INPUT RECORDS>
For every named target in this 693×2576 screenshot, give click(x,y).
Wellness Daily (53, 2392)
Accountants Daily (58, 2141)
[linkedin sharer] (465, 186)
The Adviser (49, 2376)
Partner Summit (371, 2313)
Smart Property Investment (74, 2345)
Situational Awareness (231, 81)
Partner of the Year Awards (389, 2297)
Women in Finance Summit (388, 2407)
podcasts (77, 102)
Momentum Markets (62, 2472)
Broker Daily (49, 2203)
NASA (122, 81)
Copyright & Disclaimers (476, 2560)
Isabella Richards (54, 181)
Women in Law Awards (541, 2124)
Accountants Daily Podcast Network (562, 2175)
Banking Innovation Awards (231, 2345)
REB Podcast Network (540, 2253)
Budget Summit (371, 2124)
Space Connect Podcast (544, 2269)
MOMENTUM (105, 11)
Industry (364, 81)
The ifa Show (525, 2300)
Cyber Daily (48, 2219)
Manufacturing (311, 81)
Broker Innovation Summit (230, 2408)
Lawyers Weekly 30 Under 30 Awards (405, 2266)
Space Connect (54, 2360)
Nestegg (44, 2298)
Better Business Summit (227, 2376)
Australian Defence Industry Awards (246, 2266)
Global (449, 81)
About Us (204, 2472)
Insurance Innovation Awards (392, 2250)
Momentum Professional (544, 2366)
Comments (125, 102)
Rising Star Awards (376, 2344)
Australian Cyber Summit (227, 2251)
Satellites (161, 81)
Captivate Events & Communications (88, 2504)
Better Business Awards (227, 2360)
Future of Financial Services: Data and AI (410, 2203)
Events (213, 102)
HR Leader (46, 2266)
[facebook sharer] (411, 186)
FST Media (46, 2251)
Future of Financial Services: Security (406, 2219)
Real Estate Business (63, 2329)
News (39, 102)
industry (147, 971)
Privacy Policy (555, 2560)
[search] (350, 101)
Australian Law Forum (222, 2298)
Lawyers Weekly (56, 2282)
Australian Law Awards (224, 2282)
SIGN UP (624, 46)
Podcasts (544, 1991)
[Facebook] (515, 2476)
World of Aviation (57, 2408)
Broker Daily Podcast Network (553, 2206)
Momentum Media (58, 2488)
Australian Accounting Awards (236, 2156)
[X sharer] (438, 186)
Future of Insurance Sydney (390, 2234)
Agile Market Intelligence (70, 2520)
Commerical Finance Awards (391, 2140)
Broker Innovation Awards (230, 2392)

THE PROBLEM> Type the data out again, exactly.

ANSWER BOX>
For every named target in this 693×2576 screenshot, give click(x,y).
Wellness Daily (53, 2392)
Accountants Daily (58, 2141)
[linkedin sharer] (465, 186)
The Adviser (49, 2376)
Partner Summit (371, 2313)
Smart Property Investment (74, 2345)
Situational Awareness (231, 81)
Partner of the Year Awards (389, 2297)
Women in Finance Summit (388, 2407)
podcasts (77, 102)
Momentum Markets (62, 2472)
Broker Daily (49, 2203)
NASA (122, 81)
Copyright & Disclaimers (476, 2560)
Isabella Richards (54, 181)
Women in Law Awards (541, 2124)
Accountants Daily Podcast Network (562, 2175)
Banking Innovation Awards (231, 2345)
REB Podcast Network (540, 2253)
Budget Summit (371, 2124)
Space Connect Podcast (544, 2269)
MOMENTUM (105, 11)
Industry (364, 81)
The ifa Show (525, 2300)
Cyber Daily (48, 2219)
Manufacturing (311, 81)
Broker Innovation Summit (230, 2408)
Lawyers Weekly 30 Under 30 Awards (405, 2266)
Space Connect (54, 2360)
Nestegg (44, 2298)
Better Business Summit (227, 2376)
Australian Defence Industry Awards (246, 2266)
Global (449, 81)
About Us (204, 2472)
Insurance Innovation Awards (392, 2250)
Momentum Professional (544, 2366)
Comments (125, 102)
Rising Star Awards (376, 2344)
Australian Cyber Summit (227, 2251)
Satellites (161, 81)
Captivate Events & Communications (88, 2504)
Better Business Awards (227, 2360)
Future of Financial Services: Data and AI (410, 2203)
Events (213, 102)
HR Leader (46, 2266)
[facebook sharer] (411, 186)
FST Media (46, 2251)
Future of Financial Services: Security (406, 2219)
Real Estate Business (63, 2329)
News (39, 102)
industry (147, 971)
Privacy Policy (555, 2560)
[search] (350, 101)
Australian Law Forum (222, 2298)
Lawyers Weekly (56, 2282)
Australian Law Awards (224, 2282)
SIGN UP (624, 46)
Podcasts (544, 1991)
[Facebook] (515, 2476)
World of Aviation (57, 2408)
Broker Daily Podcast Network (553, 2206)
Momentum Media (58, 2488)
Australian Accounting Awards (236, 2156)
[X sharer] (438, 186)
Future of Insurance Sydney (390, 2234)
Agile Market Intelligence (70, 2520)
Commerical Finance Awards (391, 2140)
Broker Innovation Awards (230, 2392)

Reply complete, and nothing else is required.